Sharps locks are almost identical to Spencers, but the hammer positioning facets on the bridles differ slightly and produce different hammer timing positions. So, (at least SHILOH) SHARPS TUMBLERS WITH FLYS DO NOT interchange without some tricky alteration. I have tried to thin both the width and thickness of the sear spring portion of the mainspring, with limited success. Placing a shim or collar on the mainspring screw to reduce the sear leg's pressure caused the spring to tilt and the bridle to be cocked and rub heavily, even on bridles that were close fits in the lock plate hole.
There are published photos of the insides of Spencer locks showing a larger DIAMETER internal mainspring screw, perhaps to reduce the pressure of the sear spring portion of the mainspring.

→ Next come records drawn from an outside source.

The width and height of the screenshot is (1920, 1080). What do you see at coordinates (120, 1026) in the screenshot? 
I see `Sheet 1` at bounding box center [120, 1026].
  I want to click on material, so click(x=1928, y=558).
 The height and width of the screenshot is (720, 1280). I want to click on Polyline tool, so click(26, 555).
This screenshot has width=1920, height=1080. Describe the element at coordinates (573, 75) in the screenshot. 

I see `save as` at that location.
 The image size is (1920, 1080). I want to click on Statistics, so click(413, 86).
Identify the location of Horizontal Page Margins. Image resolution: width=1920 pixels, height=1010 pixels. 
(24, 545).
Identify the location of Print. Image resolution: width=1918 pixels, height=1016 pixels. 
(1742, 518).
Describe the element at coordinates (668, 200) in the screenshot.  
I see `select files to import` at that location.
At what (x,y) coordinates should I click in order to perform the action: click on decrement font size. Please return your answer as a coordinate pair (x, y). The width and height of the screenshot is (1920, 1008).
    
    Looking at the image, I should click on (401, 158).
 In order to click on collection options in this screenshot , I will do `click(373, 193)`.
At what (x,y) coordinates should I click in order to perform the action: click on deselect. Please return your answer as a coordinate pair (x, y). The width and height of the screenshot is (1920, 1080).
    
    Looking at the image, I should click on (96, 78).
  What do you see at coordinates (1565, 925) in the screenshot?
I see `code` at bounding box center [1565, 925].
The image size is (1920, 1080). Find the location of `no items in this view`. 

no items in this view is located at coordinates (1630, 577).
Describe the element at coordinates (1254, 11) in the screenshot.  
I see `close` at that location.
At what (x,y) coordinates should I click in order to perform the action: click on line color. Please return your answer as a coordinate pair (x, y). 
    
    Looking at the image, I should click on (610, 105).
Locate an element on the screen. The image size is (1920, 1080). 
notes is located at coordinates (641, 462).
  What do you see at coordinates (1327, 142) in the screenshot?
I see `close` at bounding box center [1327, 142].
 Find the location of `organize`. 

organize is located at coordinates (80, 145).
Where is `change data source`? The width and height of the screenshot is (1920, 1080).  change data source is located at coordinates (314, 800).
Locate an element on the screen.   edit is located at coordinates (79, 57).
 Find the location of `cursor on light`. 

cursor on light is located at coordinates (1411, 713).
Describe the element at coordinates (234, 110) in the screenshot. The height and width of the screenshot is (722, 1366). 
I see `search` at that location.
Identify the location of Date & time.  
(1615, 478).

One is on page 43 of Marcot.
I wonder if anyone here has seen the same screw on Sharps locks? I have searched and found images of EARLY slant-breech percussion Sharps locks with a SEPARATE v-spring for the sear instead of the common mainspring with sear leg.
Anyway, I now know HOW to achieve a reliable, durable 3# pull via Shiloh - Sharps main spring which drops pull weight 3 - 4 pounds, sear notch stoning and the addition of a fly, but all these changes, but for the spring exchange, are complicated and require a track record skilled gunsmith.
The external location of the extra screw seems to be opposite the sear and may rotate elliptically inside to change sear tip engagement. That is why I suspect a fly SHOULD be in the tumbler.
So, if and when you might remove that lock, I would be delighted to know what you find. Surely it is there for a good reason and since there are at least a few examples, it must work.
Now if we could also learn who made the rifling MACHINERY that created progressive groove depth rifling in Spencers, another solved mystery could be attributed to CAS/SSS members. People that have dug into the Spencer archives, now heavily disorganized, have shared that they saw nothing related to the rifling machinery.